Remember the good old days when a bracelet actually donated money to something worthwhile or even just helped you feel good about an ethical cause? I do, and I even have a small collection myself:

[Surprisingly, four out of these five actually did raise money for a cause...]

Of course this led to scores of wannabes who would adorn themselves with rubber bangles thus multiplying their outward show of support or goodness quotient. These four Livestrong bracelets on my wrist mean I'm four times as much of a supporter (read: gooderer) than you. Plus they absolve me of the guilt I felt when I did not buy a Real Change paper last night as I was leaving the grocery store. Kinda like diet soda cancels out French fries I think.

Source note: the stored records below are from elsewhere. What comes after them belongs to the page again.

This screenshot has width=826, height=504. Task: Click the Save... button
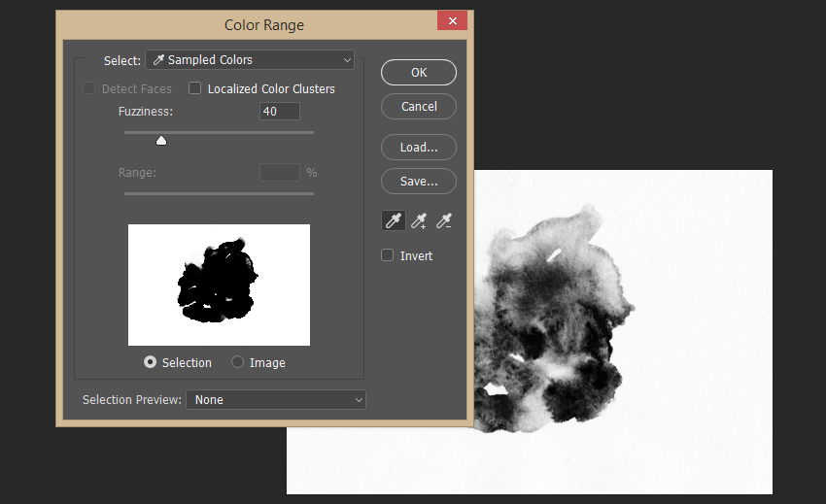pyautogui.click(x=419, y=181)
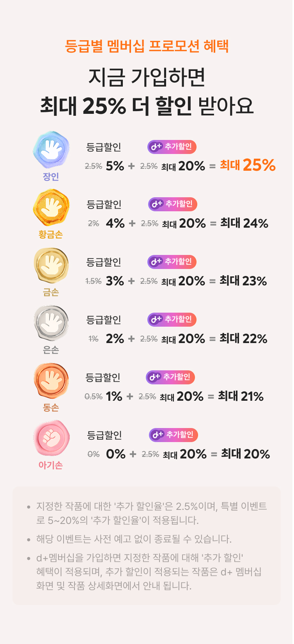
Task: Select the d+ 추가할인 badge in 아기손 row
Action: (173, 435)
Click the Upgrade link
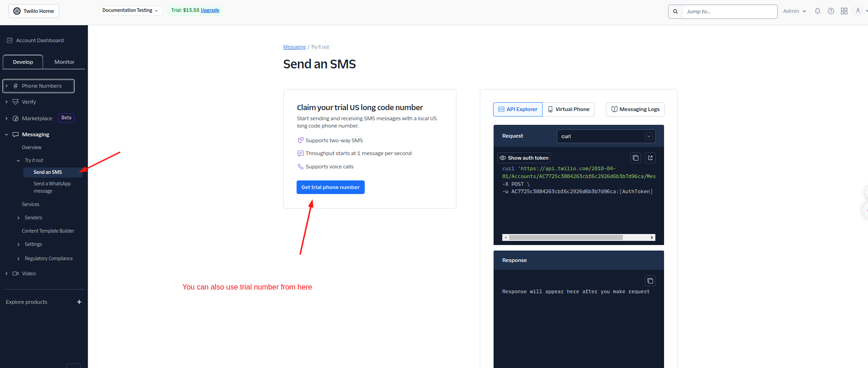The image size is (868, 368). [210, 11]
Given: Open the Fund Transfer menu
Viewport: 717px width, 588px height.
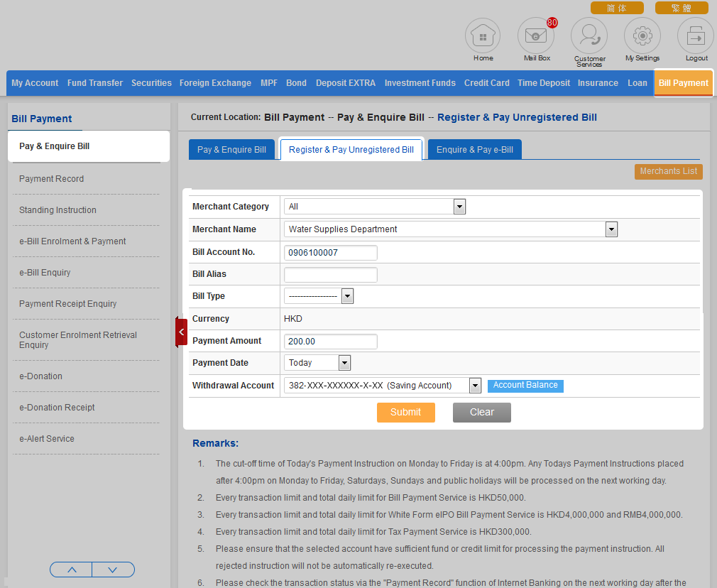Looking at the screenshot, I should click(95, 83).
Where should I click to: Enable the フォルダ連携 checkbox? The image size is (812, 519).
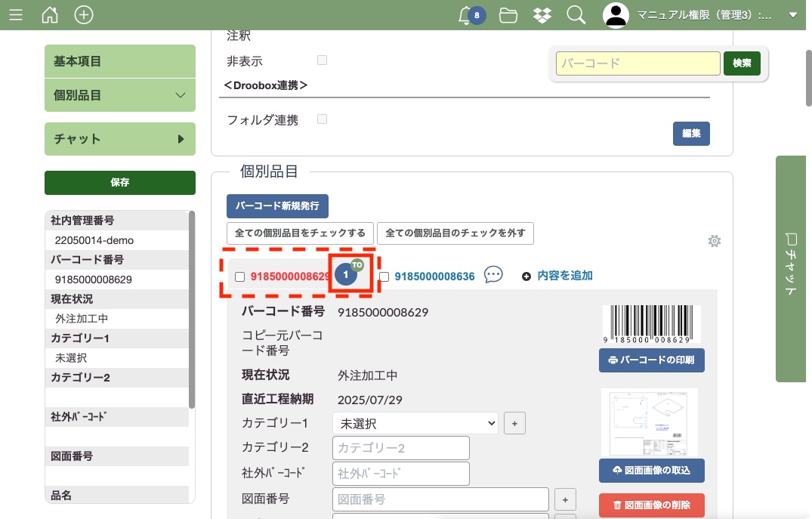pyautogui.click(x=323, y=119)
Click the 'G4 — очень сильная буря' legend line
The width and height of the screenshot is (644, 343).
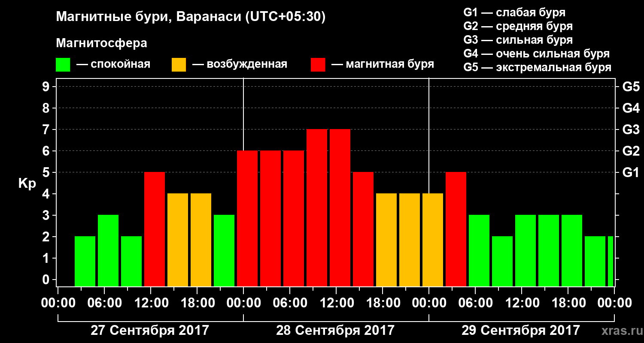tap(537, 54)
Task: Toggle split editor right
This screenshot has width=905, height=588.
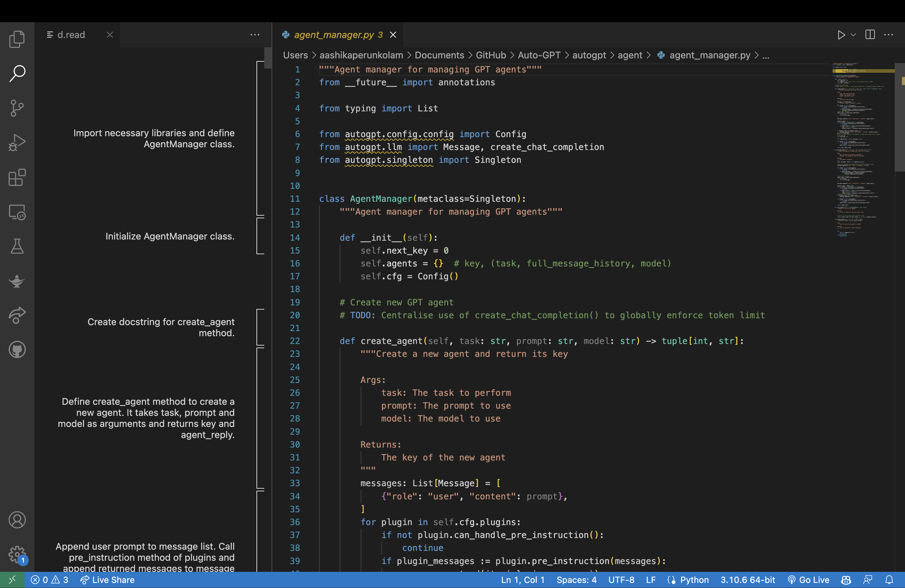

If you think these bracelets are junk science or a powerful placebo, you might also be interested in people who espouse truths like vaccinations causing autism. Some feel so compelled they start their own organization. At least one of them might be coming around. Still, some people will cling relentlessly to a belief even thought it has been debunked.

And don't get me started on toning shoes.


I guess the idea is that if your foot is less stable, your body will engage more muscles when you stand/walk thus giving your 'back' some 'boom'. What's that you say? These shoes don't work and are not living up the manufacturer's claims? And they might even be dangerous because you are more likely to roll your ankle or suffer some repetitive motion injury? Duh. Luckily America is the land of litigation and so you can take your ridiculous claim to some firm of ambulance chasers. How ludicrous is that? I mean, that's like suing someone who makes hot coffee for burning you because you spilled the coffee on yourself. And it was hot. People...

Anyway, pretty cool to be that guy who makes these kinds of claims. And when I say 'cool' I of course mean embarrassing.